La décision a besoin d’informations et dans l’entreprise en réseaux, le DRH peut organiser ses circuits de l’information. L’entreprise devient modulaire, étendue, relationnelle, composée d’un ensemble d’individus ou groupes s’assemblant momentanément pour exécuter un projet, une commande, une activité. Le DRH passant d’une logique de fonctions à une logique de relations, passant à une logique de flux de l’information. Impliquant la notion de mouvement, traversant les individus. Puis, identifier les savoirs, les codifier, les archiver dans des supports papier ou électronique, les traiter (par croisements, mise en forme, etc.), les diffuser ou informer de leur disponibilité et, enfin, d’inciter et, parfois, former les personnels à l’accès, à la création, au partage et à l’usage desdits savoirs.
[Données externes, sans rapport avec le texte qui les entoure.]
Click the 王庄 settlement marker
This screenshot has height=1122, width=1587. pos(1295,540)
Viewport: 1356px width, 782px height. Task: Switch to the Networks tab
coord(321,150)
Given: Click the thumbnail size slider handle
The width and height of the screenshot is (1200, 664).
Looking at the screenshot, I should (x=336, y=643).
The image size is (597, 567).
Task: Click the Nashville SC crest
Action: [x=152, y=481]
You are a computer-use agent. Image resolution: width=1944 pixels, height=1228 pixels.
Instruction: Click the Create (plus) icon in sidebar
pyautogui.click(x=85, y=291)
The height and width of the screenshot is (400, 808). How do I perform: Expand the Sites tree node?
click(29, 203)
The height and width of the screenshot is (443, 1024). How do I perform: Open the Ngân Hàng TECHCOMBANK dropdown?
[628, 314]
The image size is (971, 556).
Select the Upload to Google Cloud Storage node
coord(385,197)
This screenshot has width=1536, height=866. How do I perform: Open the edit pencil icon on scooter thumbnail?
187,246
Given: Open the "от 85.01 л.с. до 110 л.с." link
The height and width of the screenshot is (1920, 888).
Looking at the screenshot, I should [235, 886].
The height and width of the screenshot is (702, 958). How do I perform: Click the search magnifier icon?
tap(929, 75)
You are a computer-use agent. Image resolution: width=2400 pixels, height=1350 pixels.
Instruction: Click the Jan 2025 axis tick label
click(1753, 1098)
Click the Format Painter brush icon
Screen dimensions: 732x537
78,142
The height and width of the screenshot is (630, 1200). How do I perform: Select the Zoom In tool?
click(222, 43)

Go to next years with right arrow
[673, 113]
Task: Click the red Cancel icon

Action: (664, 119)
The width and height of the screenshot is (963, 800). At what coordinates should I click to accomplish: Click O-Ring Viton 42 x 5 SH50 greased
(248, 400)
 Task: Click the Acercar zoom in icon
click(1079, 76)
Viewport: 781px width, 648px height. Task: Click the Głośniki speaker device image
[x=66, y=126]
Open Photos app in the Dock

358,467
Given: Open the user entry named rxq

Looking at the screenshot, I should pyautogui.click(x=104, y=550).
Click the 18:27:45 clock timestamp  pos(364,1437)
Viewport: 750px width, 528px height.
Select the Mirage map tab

L’information transformée en connaissance, transmise d’un acteur de l’entreprise à l’autre, correctement interprétée, mise en contexte et traduite en actes judicieux.
Dans un environnement d’économie de services, dans une économie du désir, du renouvellement, de la consommation, il est question de susciter l’attention, lancer des innovations.
Une économie de l'immatériel qui révèle l’importance de l’image, de la réputation et des technologies qui facilitent les stratégies d'influence.
Un DRH gardien de la mémoire  de l’entreprise et passeur de la connaissance organisationnelle qui produit de la valeur en coordonnant les forces productives ( réunion de talents).
A l’autorité, préférer l’influence, une voie déjà empruntée mais un chemin encore à parcourir qui se complexifie à une époque de démocratie d’opinion, de concurrence d’autres groupes d’influence.